Dlaczego ciągle słyszymy o konieczności ubezpieczania
się mieszkańców od skutków powodzi? Zwłaszcza na terenach
przyrzecznych.
Na logikę to przecież WŁAŚCICIEL RZEKI powinien się
ubezpieczyć. Gdyby mnie zalała "czyjaś rzeka" ... zażądałbym
odszkodowania od właściciela i kropka.
Gdybym ja miał rzekę, ubezpieczyłbym się.
--
Tomy M.
-
2. Data: 2010-11-05 10:18:33
Temat: Re: Rzeka, powódź i podatki
Od: konieczko <t...@o...pl>
W dniu 2010-11-05 10:01, Tomy M. pisze:
> W Polsce generalnie nie ma prywatnych rzek ale prawo
> chyba tego nie zabrania.
> Od używania rzeki należy wnosić opłaty (do jej właściciela).

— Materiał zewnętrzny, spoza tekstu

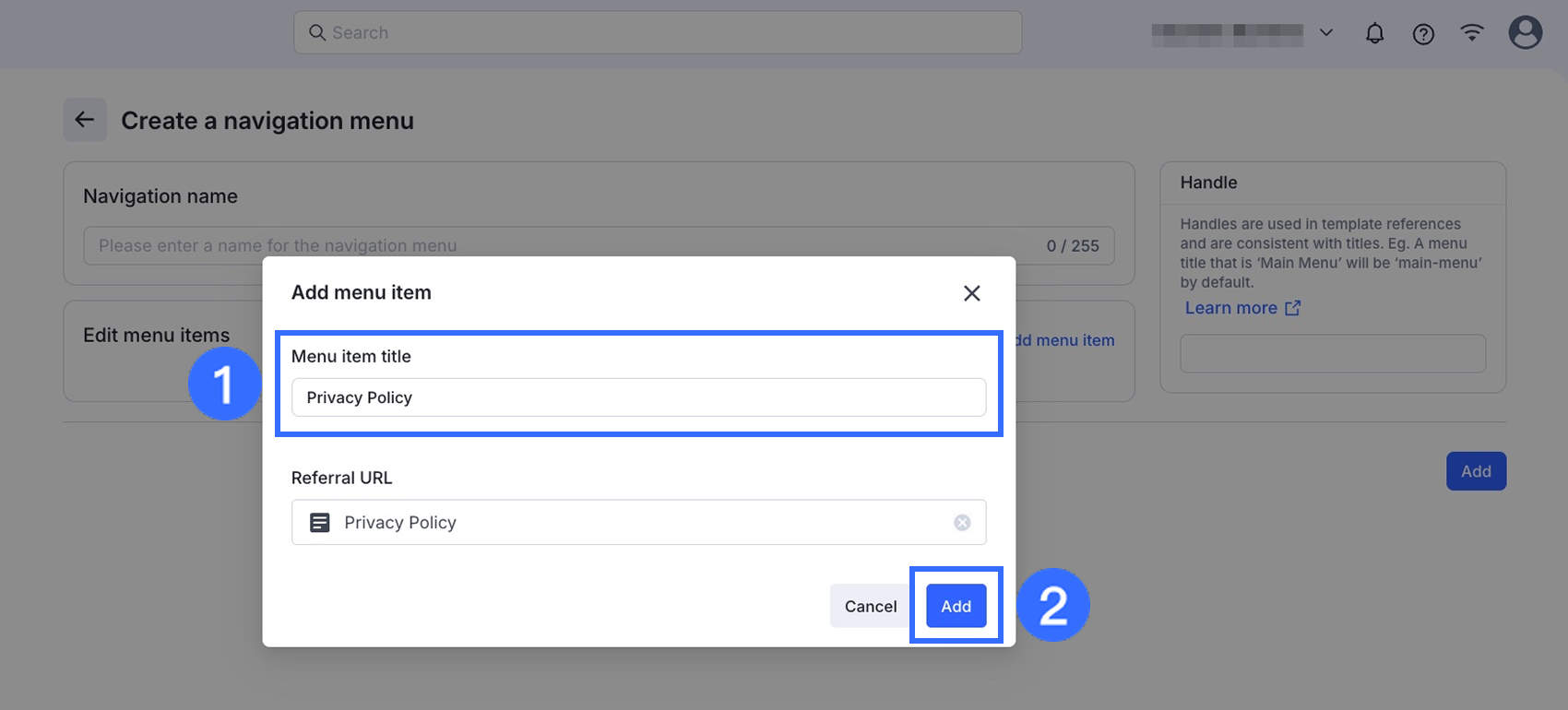Image resolution: width=1568 pixels, height=710 pixels.
Task: Click the Handle text field
Action: (x=1333, y=354)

> Np. odprowadzenie wód opadowych ma swój konkretny cennik
> czy produkcja elektryczności (elektrownie wodne).
>
> Do czego zmierzam?
>
> Dlaczego ciągle słyszymy o konieczności ubezpieczania
> się mieszkańców od skutków powodzi? Zwłaszcza na terenach
> przyrzecznych.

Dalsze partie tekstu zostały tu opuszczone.